▸ **Exercise passage**
I requested you to come to me with my son the King of Rome. You
ignored that, as you did other communications which I sent, and which
I am assured you received. I make no public accusation against you.
_That_ would be undignified and unkingly."
In spite of his apparent unaltered affection for his wife, Napoleon
reflectively made occasional remarks during his exile which indicated
that her conduct was much in his mind; and the foregoing portrayal of
his sentiments towards her may be regarded as a human probability. The
remarkable thing is that he should have made any reference at all to
this erotic woman in his will. It puzzled his companions in exile, who
knew well enough that she was the cause of much mental anguish to him.
It afflicted him so keenly on two notable occasions that he drew
pathetically a comparison between her conduct and that which would
have been Josephine's under similar circumstances. It is an
astonishing characteristic in Napoleon that he always forgave those
who had injured him most.
In order to emphasise the spirit of forgiveness, he specially refers
to a matter that must have taken a lot of forgiving. In the sixth
paragraph of his will he says: "The two unfortunate results of the
invasions of France, when she had still so many resources, are to be
attributed to the treason of Marmont, Augereau, Talleyrand, and La
Fayette. I forgive them--may the posterity of France forgive them as I
do." Then in the seventh paragraph he pardons his brother Louis for
the libel he published in 1820, although, as he states, "It is replete
with false assertions and falsified documents." He heaps coals of fire
on Marie Louise by requesting Marchand to preserve some of his hair
and to cause a bracelet to be made of it with a little gold clasp. It
is highly probable that the wife of Count Neipperg would rather not
have been reminded of her amorous habits and other culpable conduct by
these little attentions.
Neipperg, this foul and willing instrument of seduction, whose
baseness insults every moral law, suffered great agony for three years
from an incurable disease, and died in December, 1828, aged
fifty-seven years. The Kings and regicides in their ferocious fear had
made it an important part of their policy that Marie Louise should be
the pivot on which the complete ruin of Napoleon should centre, so
Neipperg was fixed upon as a fit and proper person to mould the
ex-Empress into passive obedience to the wishes of her husband's
inveterate enemies. Meneval notes that this man had already amours to
his credit. He had indeed run away with another man's wife, and had
issue by her. Probably his amorous reputation influenced the
oligarchy in their choice.

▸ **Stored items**
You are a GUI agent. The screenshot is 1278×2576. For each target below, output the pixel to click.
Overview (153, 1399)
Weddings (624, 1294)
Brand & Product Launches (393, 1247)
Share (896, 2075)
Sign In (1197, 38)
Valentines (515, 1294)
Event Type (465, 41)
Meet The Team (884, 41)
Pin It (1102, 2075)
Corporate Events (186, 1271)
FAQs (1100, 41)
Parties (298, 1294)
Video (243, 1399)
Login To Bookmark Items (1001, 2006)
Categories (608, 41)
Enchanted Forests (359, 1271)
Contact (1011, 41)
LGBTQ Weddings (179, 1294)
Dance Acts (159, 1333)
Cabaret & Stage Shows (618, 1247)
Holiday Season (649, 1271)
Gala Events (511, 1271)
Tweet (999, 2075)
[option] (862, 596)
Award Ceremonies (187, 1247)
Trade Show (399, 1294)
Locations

▸ **Activity A**
Using the passage on Napoleon's will, decide whether each statement agrees with it: (i) Neipperg died in December 1828 at the age of fifty-seven; (ii) Napoleon forgives his brother Louis in the sixth paragraph of his will; (iii) Marchand was asked to have a bracelet made from Napoleon's hair with a silver clasp. Answer yes or no for each, and quote the words from the passage that settle it.
▸ **Activity B**
Please list every person that the sixth paragraph of the will, as quoted in the passage on Napoleon's will, blames for treason.

▸ **Task output A**
(i) Yes: "died in December, 1828, aged fifty-seven years"
(ii) No: "Then in the seventh paragraph he pardons his brother Louis"
(iii) No: "to cause a bracelet to be made of it with a little gold clasp"

▸ **Task output B**
Marmont, Augereau, Talleyrand, La Fayette